Exercise instructions: Print the material starting with the line containing "This screenshot has height=370, width=821." and continuing through the line containing "Click the colorful app logo", reproducing each line as it stands.

Records to use:

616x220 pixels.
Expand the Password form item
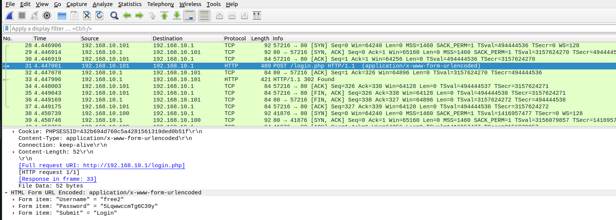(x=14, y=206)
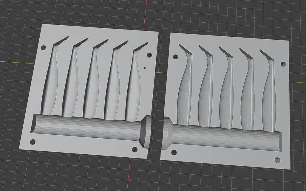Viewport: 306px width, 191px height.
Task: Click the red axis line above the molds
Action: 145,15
==
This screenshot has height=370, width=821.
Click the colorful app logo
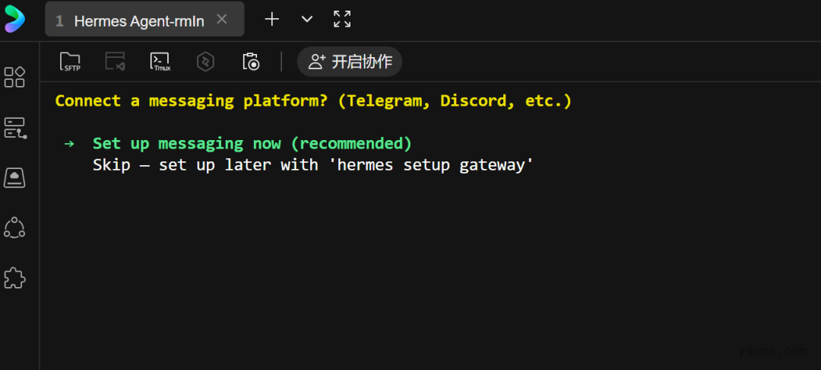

Written answer:
This screenshot has height=370, width=821.
Click the colorful app logo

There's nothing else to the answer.